Founder Jim Denevan and his staff arrive at the dinner location, usually a farm, on the day of the event to set up. In the United States, they travel from one event to the next in a red-and-white Flxible bus belonging to Denevan. Tables are arranged end-to-end to resemble a single long table, curved to match the features of the local landscape. Denevan sometimes also creates a site-specific piece of ephemeral art near the tables.

In addition to farms, Outstanding in the Field events have been held in places including Jackson Hole, Chicago, and Coachella Valley Music and Arts Festival.

=== Experience ===
Outstanding in the Field events begin with a cocktail hour and a guided tour of the location before the meal.

=== Food ===
Each meal has a four- or five-course menu that is designed by the local chefs and never repeated; attendees find out what they will be eating after arriving at the event. Chefs are asked not to write the menu for the event until a few weeks before it occurs, and base the meal on the event venue and the ingredients that can be sourced locally. The meals are served family style, with one platter of food for every eight people.

== Notable instances ==
At Coachella Valley Music and Arts Festival in 2016, an Outstanding in the Field event was held each night, with three famous chefs partnering with one local farmer for each meal. Outstanding in the Field had additionally been held at Coachella festivals from two previous years. A five-course meal on one of the nights included fresh flatbread, head cheese with herb salad, steamed Arctic char, kalbi with kimchi polenta, and a dessert of grilled stonefruit on shortcake topped with whipped cream. On a different night of the same festival, the meal included spicy scallop ceviche, a merkava salad, fish and carnitas tacos, and whole pig carnitas, with a dessert of arroz con leche and honey-flavored ice cream.
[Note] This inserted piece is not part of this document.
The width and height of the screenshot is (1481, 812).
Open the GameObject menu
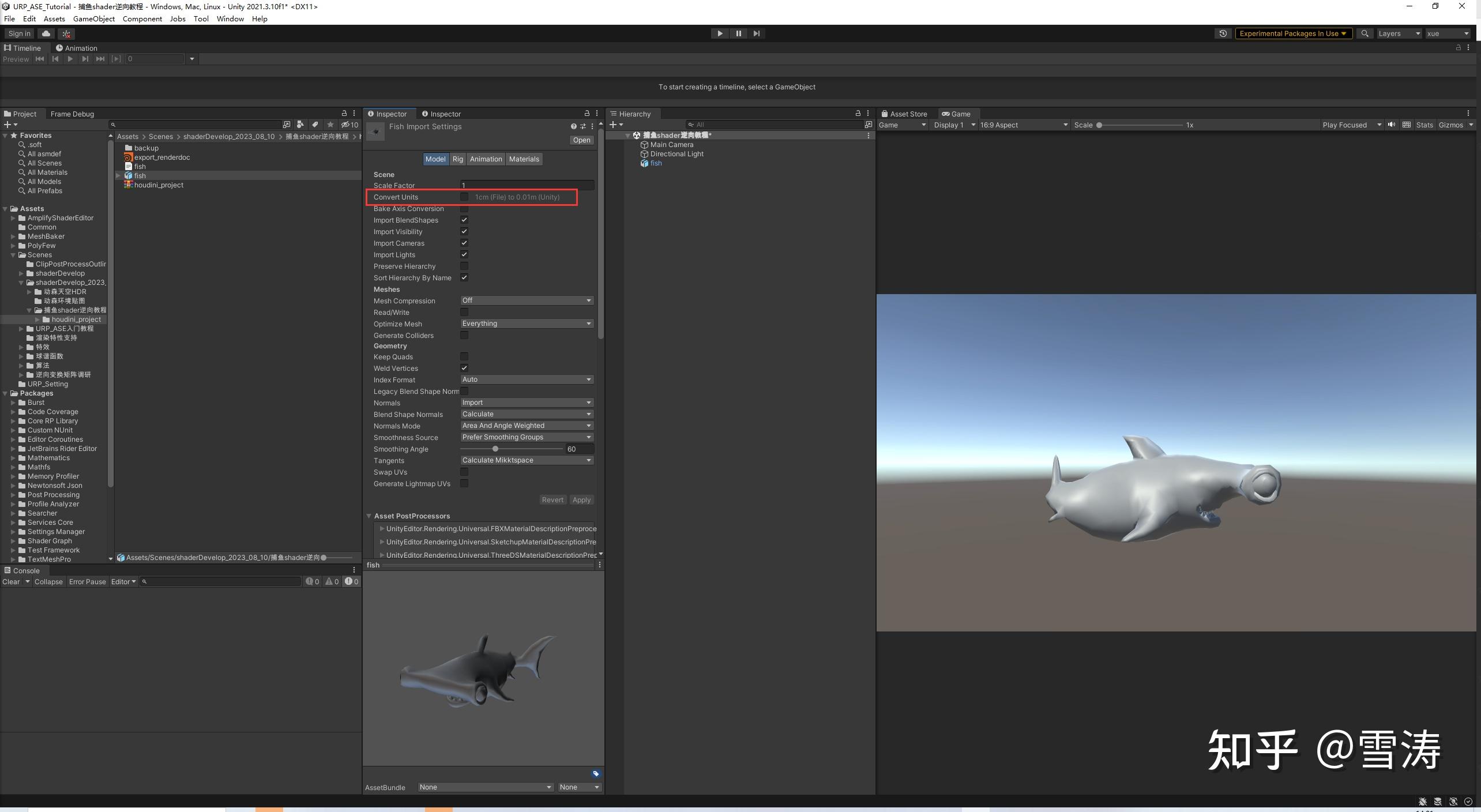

In 2018, an Outstanding in the Field event was held at Flying Disc Ranch to celebrate the 40th anniversary of the ranch. The four-course menu centered around dates, the main product of the ranch, and included a roasted beet salad, Kung Pao shrimp with dates, lamb shank with a date-based barbecue sauce, and finally a tres leches cupcake.

In 2016, 2017, 2018, and 2019, Outstanding in the Field events were held at Kualoa Ranch.